READING TEXT.
After watching his birdie putt on No. 12 lip out, Tiger Woods struggled and finished at a 3-over 73 in the first round of the 2020 U.S. Open
Tiger Woods was already walking his putt in on No. 12, celebrating his fourth straight birdie in the first round of the U.S. Open. He was about to be 2 under par, well within striking distance of the leaders at golf’s toughest major.
Then the ball changed direction. So did Woods, who peeled away from the hole when he saw what was coming.
The putt lipped out. He made par. And then Woods’s round changed direction, too. He bogeyed No. 13. He bogeyed No. 14. He made par at No. 15 and birdie at No. 16, but then he bogeyed No. 17. He yelled at himself on the way to No. 18. Then he hit his first shot into the left rough, his second shot barely off the right rough and his third shot 20 feet from where the second shot had landed. He two-putted for double bogey. He finished at a 3-over 73.
Woods answered six questions afterward. “I just didn’t finish off my round the way I needed to,” he said four times.
He was right to be frustrated. There were times in his prime, he said last month, when he “knew that all I had to do was keep my heartbeat going and I was going to win the tournament.” He cited the 1997 Masters, which he won by a record 12 strokes; the 2000 U.S. Open, which he won by a record 15; and the ’00 British Open, which he won by eight. “I just felt really good and had control of every single shot shape, distance, feels around the greens, putter,” he added. “I had everything rolling.”
He was in his 20s then, a stunning fusion of present and future. Now he is 44, with a spinal fusion in his past.
These days, Woods needs to have everything rolling just to contend. And on Thursday, he didn’t. Once the coronavirus pandemic postponed most of the 2020 golf season, Woods’s chances of winning his 16th major this year suffered. His balky back feels best in warm weather, which he did not get at the PGA Championship at Harding Park in San Francisco, moved from June to August. The Masters has been rescheduled from April to November. And the U.S. Open, moved from May to this week, is being played at Winged Foot in Mamaroneck, N.Y., amid a forecast that calls for a high of 66.
Even if his back holds up, Woods does not have the margin for error he once did. A U.S. Open traditionally calls for precision, with its narrow fairways and punishing greens. “We're not trying to humiliate the best players in the world,” said Sandy Tatum, the chairman of the USGA’s competition committee, in 1974, also at Winged Foot. "We're simply trying to identify who they are." But the USGA has had to make the course a little easier to compensate for the reduced daylight in September. (They can’t have golfers playing six-hour rounds, or they’ll never get through the weekend.)
A score of 3-over would be fine on some U.S. Open days, but not on Thursday at Winged Foot. Leader Justin Thomas has already broken the record for a U.S. Open at Winged Foot, with his 5-under 65, two players made aces on No. 7 and 22 players finished the day at or below par, including four amateurs.
Woods is trying to win this his way: conservatively. When Bryson DeChambeau promised to hit driver wherever he could—“I'm hitting it as far as I possibly can up there,” DeChambeau said before the tournament began—Woods has a different strategy. “I'm trying to play to certain areas,” he said on Tuesday. “Whatever club that is, could be 5-wood, could be driver or a 3-wood. I'm trying to play to a specific spot and then move on from there.” But that approach only works if he can in fact get to the specific spot and then move on from there. On Thursday, he found himself in the rough again and again. Sometimes he made up for that on the green; sometimes his putter deserted him. He has been searching for feel on the greens: Before the tournament, he switched from a Ping grip that he used for all but one of his major titles to a Lamkin grip.
It wasn’t enough. Anything can happen this week, especially as the greens dry out and become even faster and harder than they already are. And this is Tiger Woods, who always seems to have a few miracle shots in his bag. But the USGA’s win probability calculator put Woods’s chances of victory at 0.1%. The leaderboard ahead of him is treacherous. He needs to get everything rolling.

TASK SET.
1. Transcribe the Tiger Woods article from "Then the ball" up to and including "a 3-over 73.", word for word.
2. For each statement, answer yes or no according to the Tiger Woods article and quote the words that decide it: (a) Woods made a birdie at No. 16. (b) The Masters was moved from April to August. (c) Justin Thomas led with a 5-under 65.
The lines after the Tiger Woods article can be left aside.

INFORMATION.
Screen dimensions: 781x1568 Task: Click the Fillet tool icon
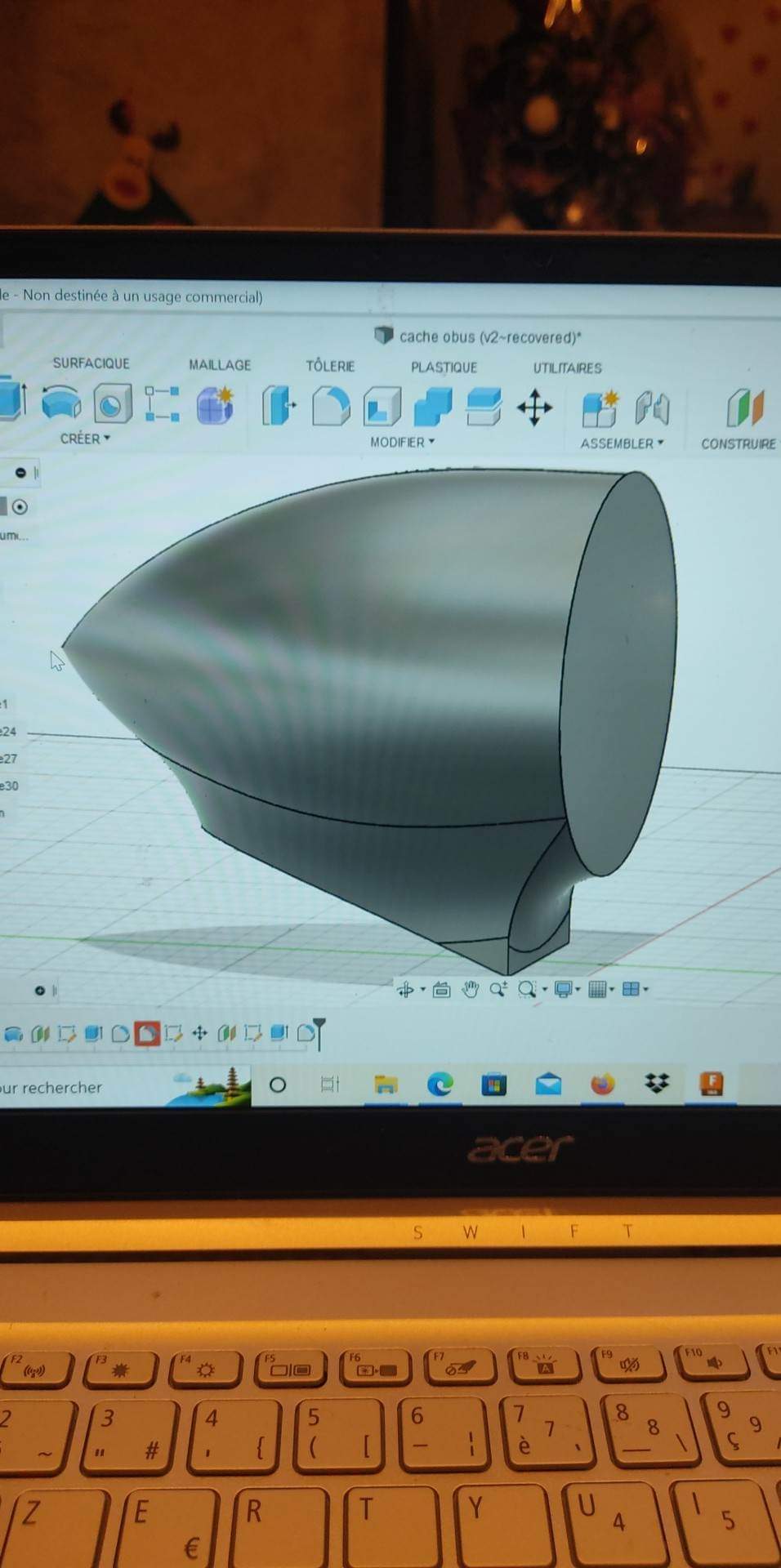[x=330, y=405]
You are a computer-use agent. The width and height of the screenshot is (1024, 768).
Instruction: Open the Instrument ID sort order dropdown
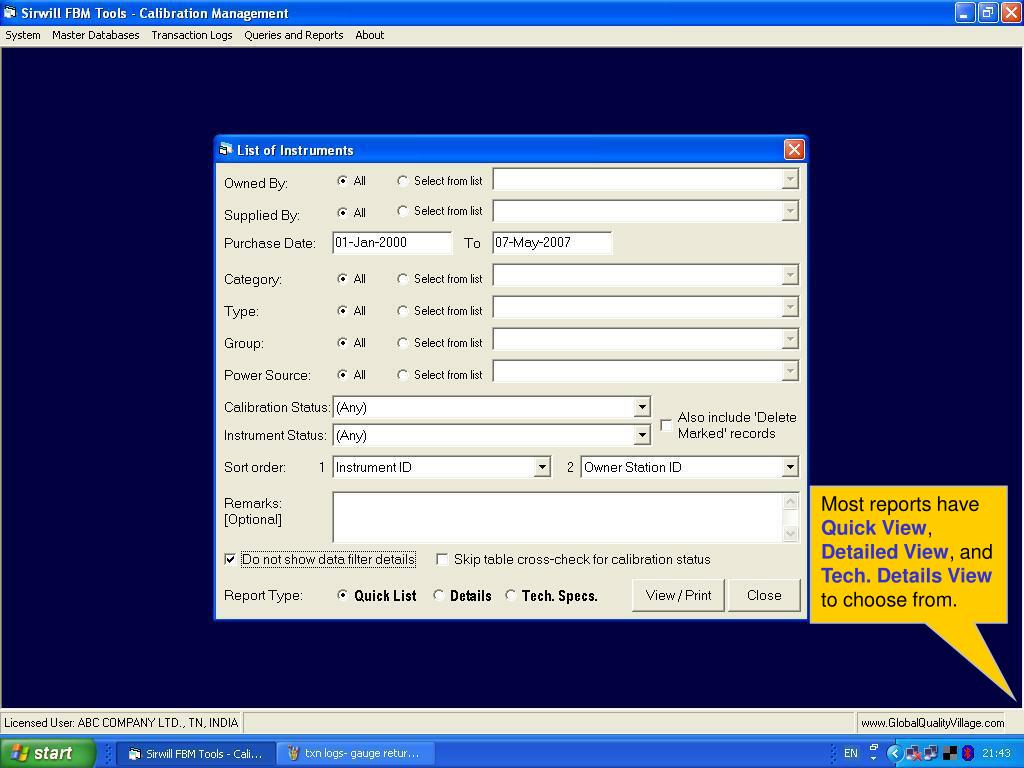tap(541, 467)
==
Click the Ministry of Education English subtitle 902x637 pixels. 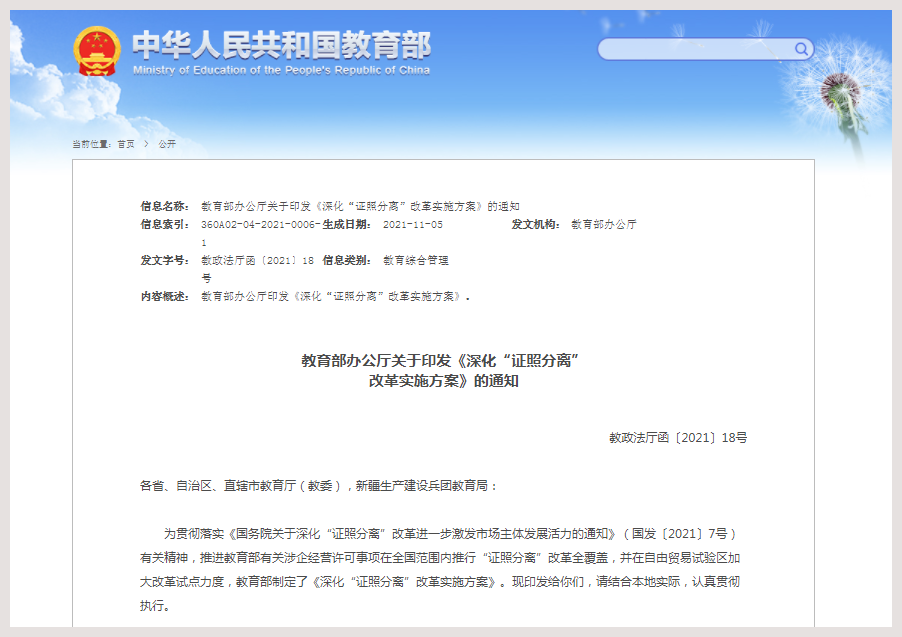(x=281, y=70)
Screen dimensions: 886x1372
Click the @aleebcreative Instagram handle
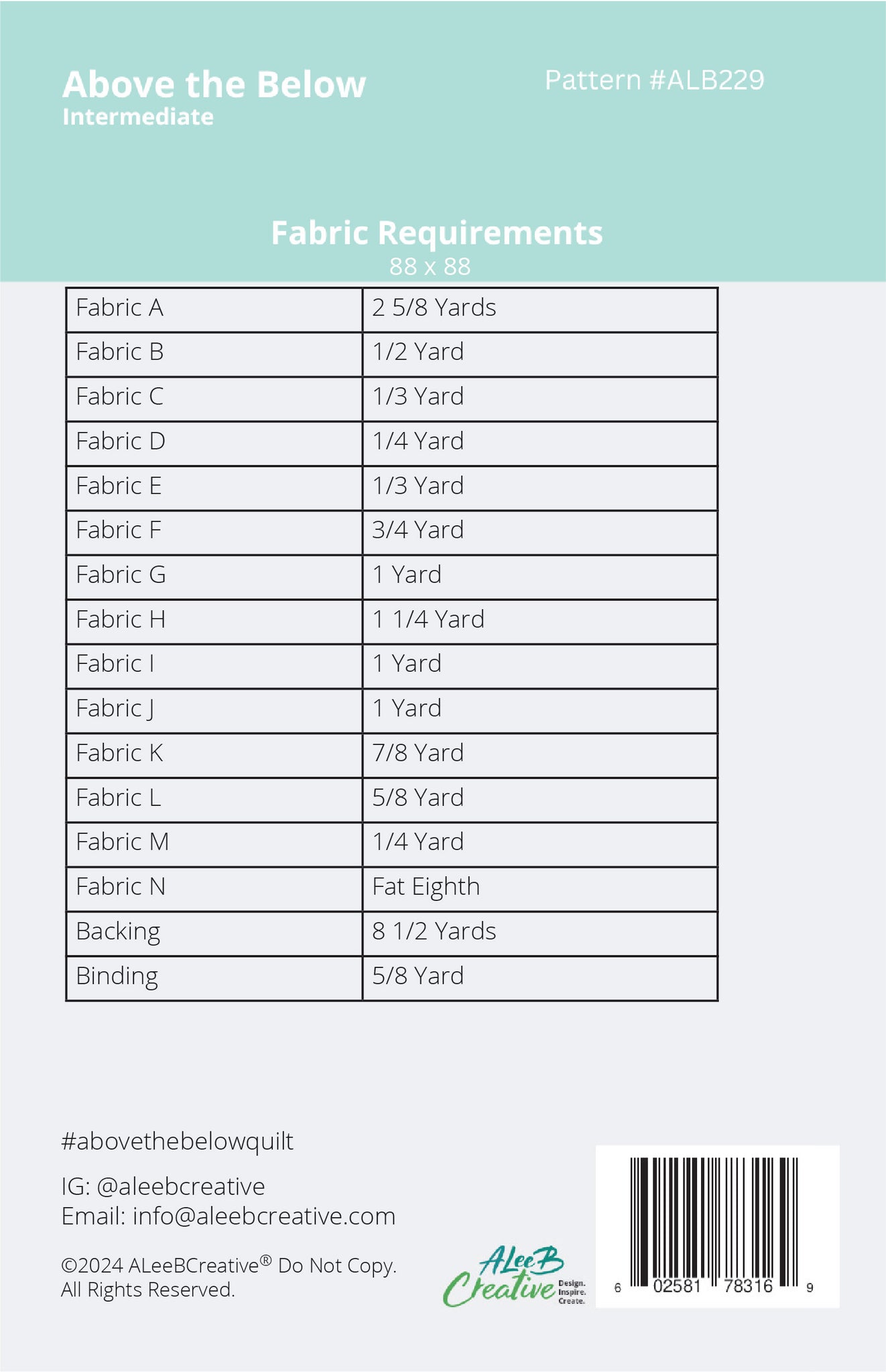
* * *
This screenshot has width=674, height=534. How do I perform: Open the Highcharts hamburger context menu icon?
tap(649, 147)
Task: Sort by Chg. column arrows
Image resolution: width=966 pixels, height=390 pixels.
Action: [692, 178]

RESULTS BY TASK.
1.
Then the ball changed direction. So did Woods, who peeled away from the hole when he saw what was coming.
The putt lipped out. He made par. And then Woods’s round changed direction, too. He bogeyed No. 13. He bogeyed No. 14. He made par at No. 15 and birdie at No. 16, but then he bogeyed No. 17. He yelled at himself on the way to No. 18. Then he hit his first shot into the left rough, his second shot barely off the right rough and his third shot 20 feet from where the second shot had landed. He two-putted for double bogey. He finished at a 3-over 73.

2.
(a) Yes: "He made par at No. 15 and birdie at No. 16"
(b) No: "The Masters has been rescheduled from April to November."
(c) Yes: "Leader Justin Thomas has already broken the record for a U.S. Open at Winged Foot, with his 5-under 65"